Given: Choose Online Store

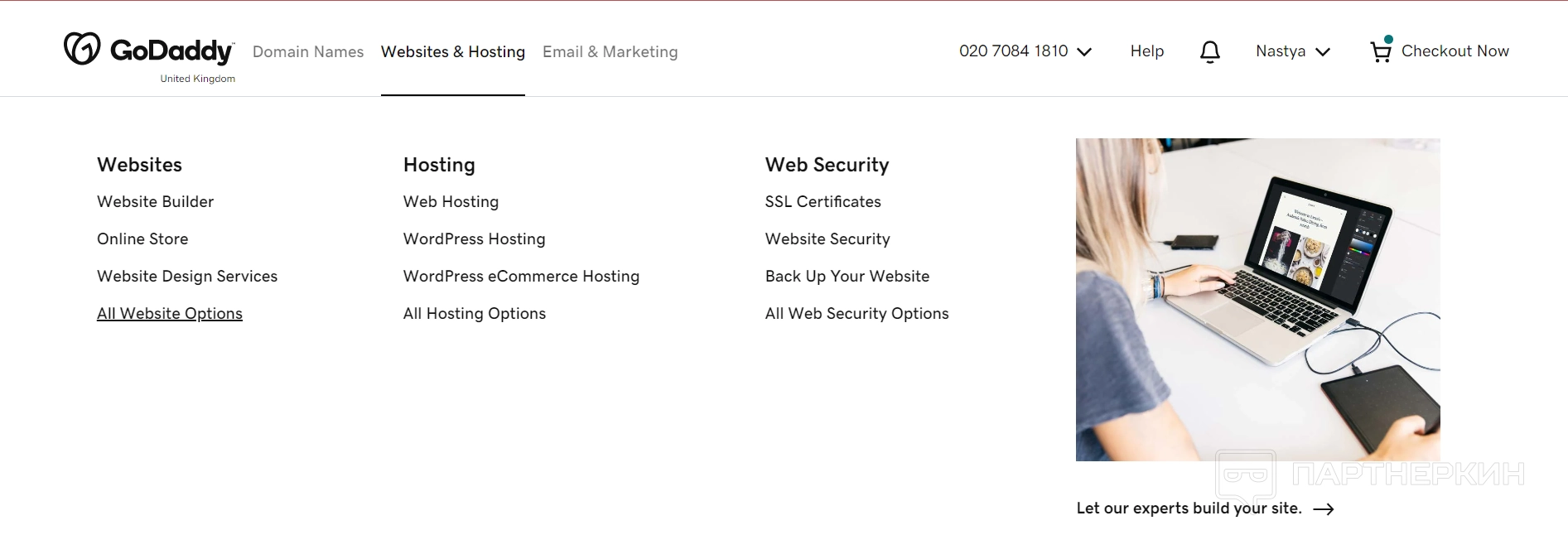Looking at the screenshot, I should [x=142, y=239].
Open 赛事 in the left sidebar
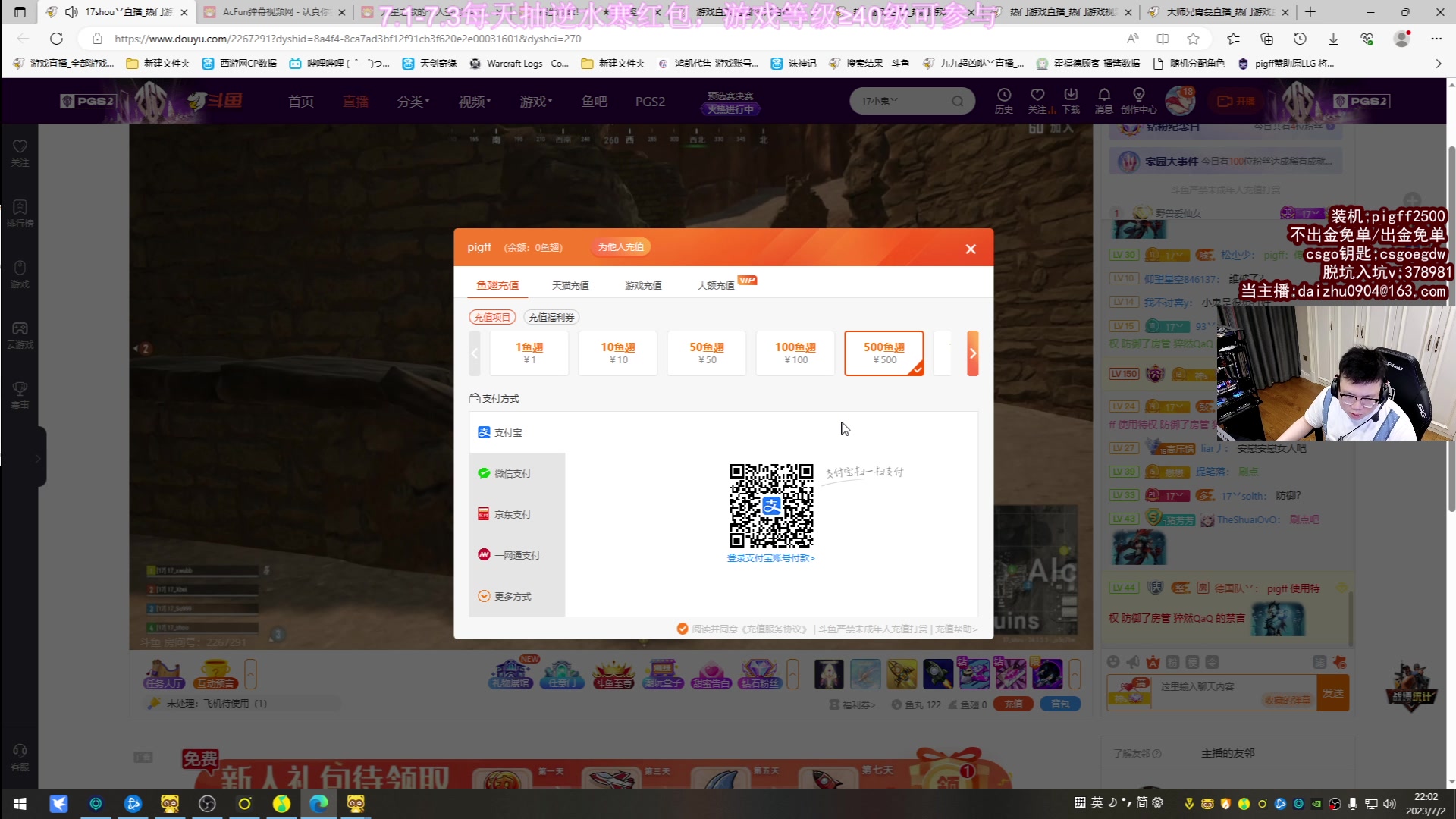Screen dimensions: 1456x819 [x=20, y=397]
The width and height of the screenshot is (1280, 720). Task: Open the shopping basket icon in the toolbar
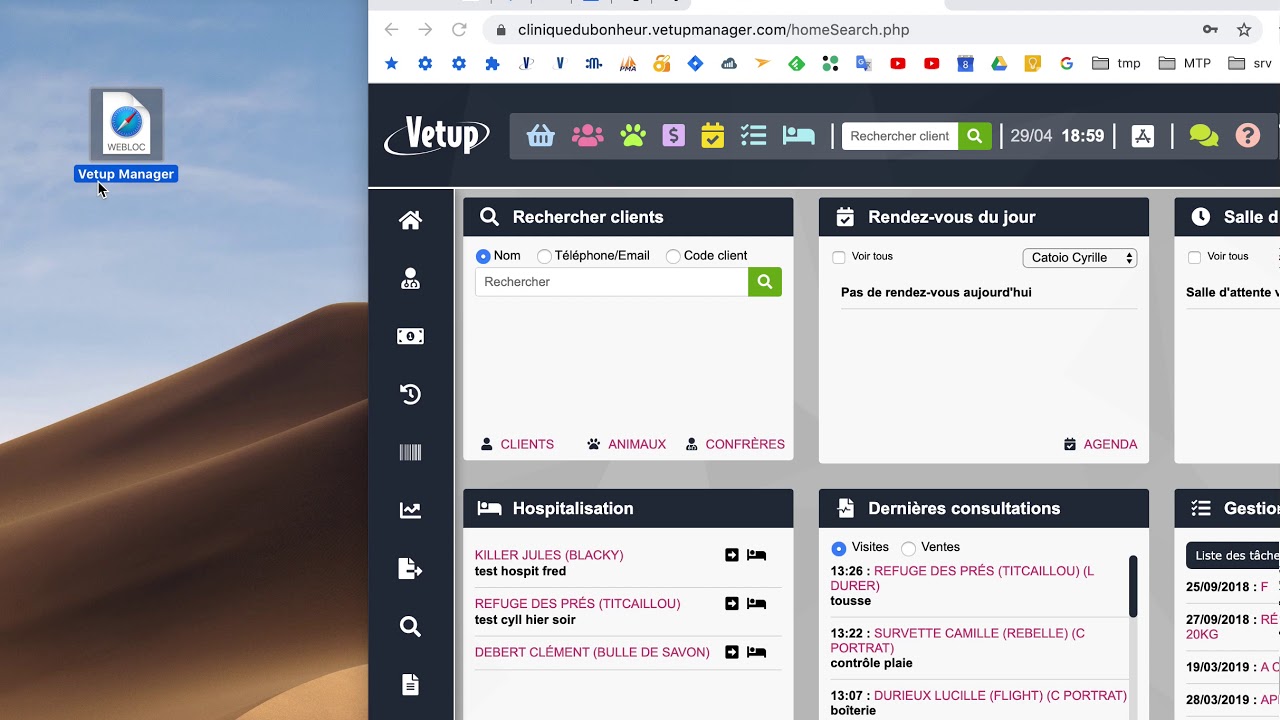tap(540, 135)
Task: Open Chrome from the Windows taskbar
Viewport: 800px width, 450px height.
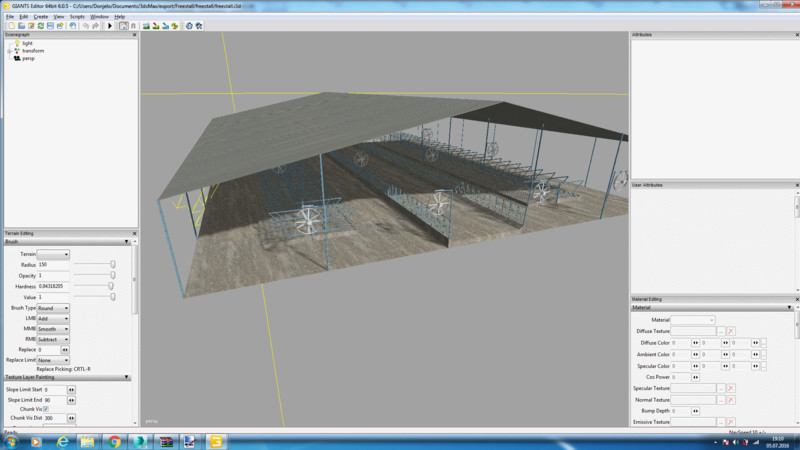Action: point(115,441)

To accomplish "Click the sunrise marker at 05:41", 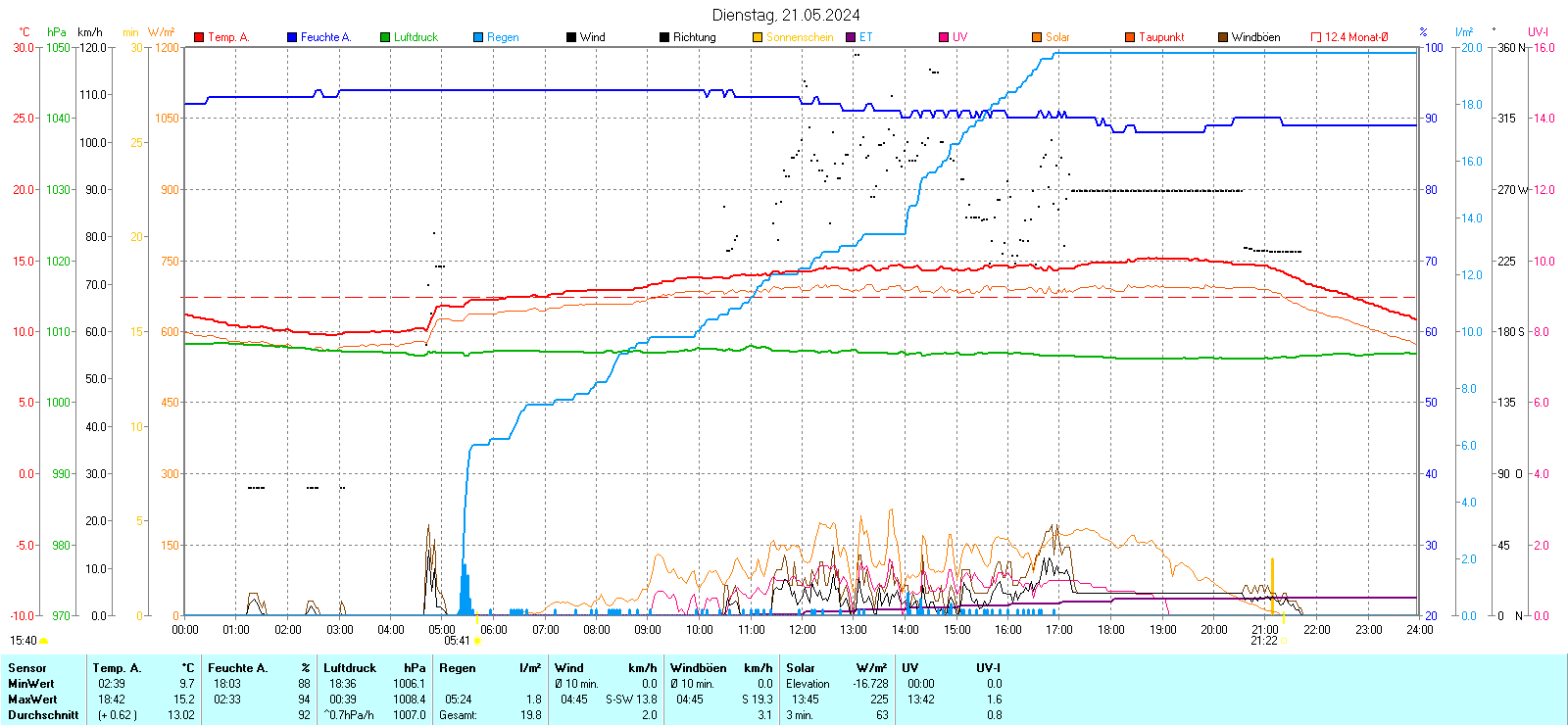I will point(477,641).
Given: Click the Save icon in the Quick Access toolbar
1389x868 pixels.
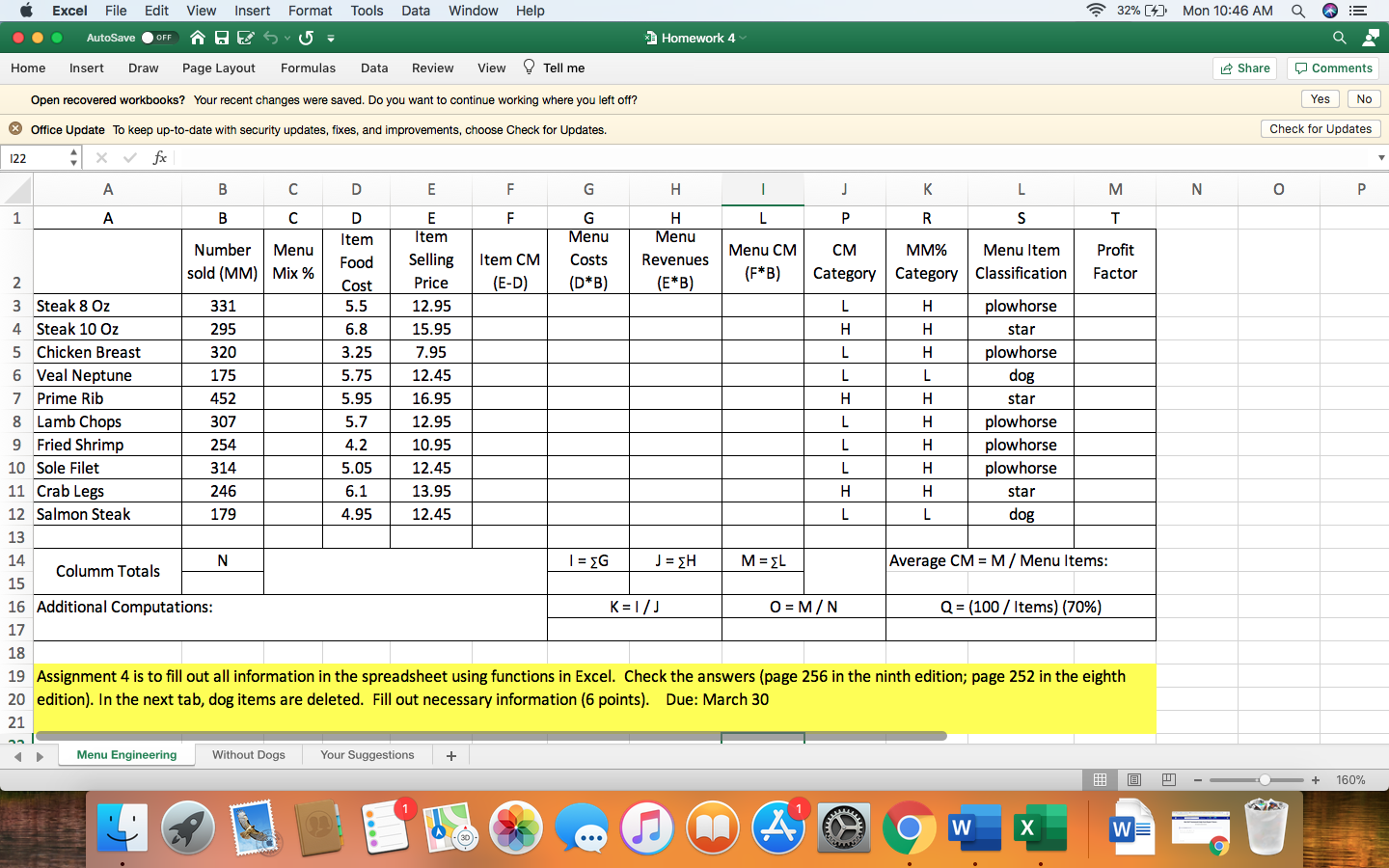Looking at the screenshot, I should pos(221,37).
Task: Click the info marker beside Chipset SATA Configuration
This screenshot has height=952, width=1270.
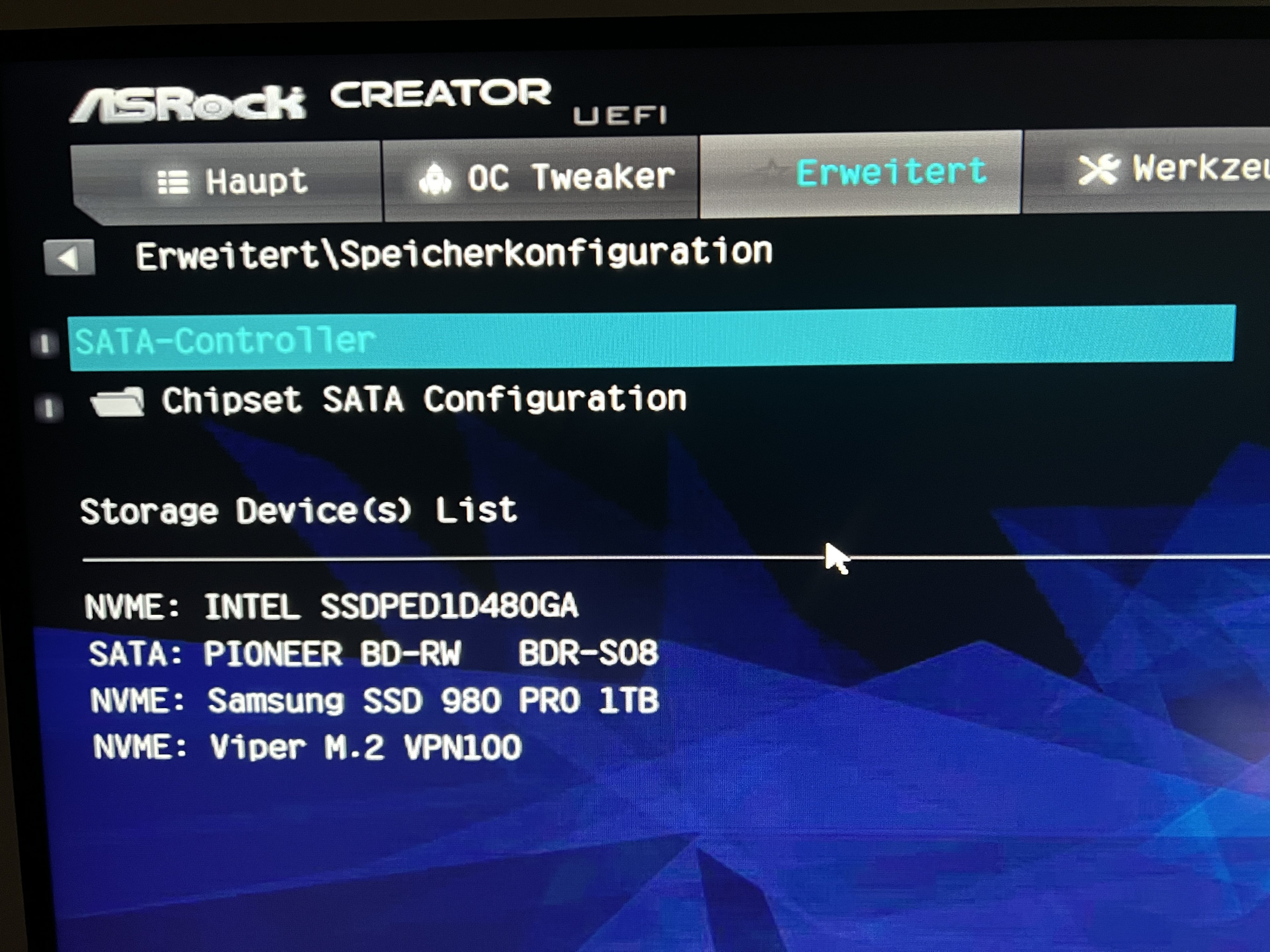Action: coord(49,409)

##############################

▸ **What you are asked to do**
Copy the material word for word from the line containing "Given: Click the" through its final line, both included, and leave the pictures out.

▸ **The result**
Given: Click the Save icon in the Quick Access toolbar
1389x868 pixels.
Looking at the screenshot, I should pos(221,37).
Task: Click the info marker beside Chipset SATA Configuration
This screenshot has height=952, width=1270.
Action: coord(49,409)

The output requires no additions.